• [Texto base]:
----

Esses momentos, ao meu ver, são os mais fracos. Mas ao mesmo tempo, me parece que esses momentos são os que mais agradam a uma grande parcela do público, justamente por ser mastigado. É aquela velha dificuldade de enxergar política em subtexto, em entrelinhas, ou pior — em encenação. A forma como Kleber aborda a sexualidade de uma mulher de 60 anos em Aquarius é algo infinitamente mais político que qualquer outro exemplo que citei aqui. Esses são os gestos políticos que ficam, que não envelhecem. São gestos de cinema, gestos de forma cinematográfica.

E é justamente por conta da forma que me parece que um filme como Bacurau não envelhecerá tão cedo — só para aqueles que o leram apenas como um comentário de seu tempo, nada mais. Vejam bem, Bacurau é um western. Não lembro a última vez que o Brasil fez um filme que abraçasse com tanto vigor os códigos de um cinema de bangue-bangue dessa forma. A estrutura está toda lá. A gente lembra de Hawks e automaticamente lembra de Carpenter, da defesa do território, da amoralidade de unir “bonzinhos” e “mauzinhos” diante de um perigo maior. Mas aí você tem esses elementos naquela paisagem absurda, um sertão verde filmado com lentes anamórficas, frames bem compostos que remetem ao auge do ozploitation — um dos melhores momentos do cinema de gênero do mundo. Aí lembra de Sergio Leone, Richard Franklin, Nicolas Roeg, Paul Verhoeven, Ted Koetcheff, e a lista só vai crescendo. Não são referências ou homenagens, são formas altamente eficientes de se pensar a imagem.

----

• [Dados fornecidos]:
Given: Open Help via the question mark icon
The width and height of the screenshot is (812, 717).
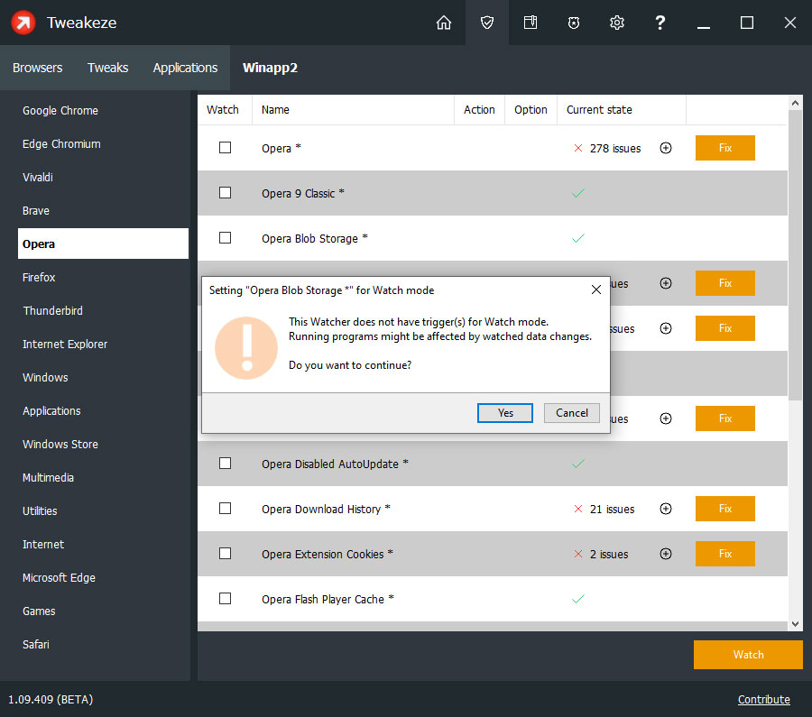Looking at the screenshot, I should pyautogui.click(x=660, y=23).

----

• [Tarefas]:
a) Liste todos os nomes de pessoas que aparecem no segundo parágrafo do texto base.
b) Traduza para o inglês esta frase do texto base: "Não são referências ou homenagens, são formas altamente eficientes de se pensar a imagem."
c) Segundo o texto base, qual é a idade da mulher cuja sexualidade Kleber aborda em Aquarius?

• [Respostas]:
a) Hawks, Carpenter, Sergio Leone, Richard Franklin, Nicolas Roeg, Paul Verhoeven e Ted Koetcheff.

b) They are not references or tributes; they are highly efficient ways of thinking about the image.

c) 60 anos.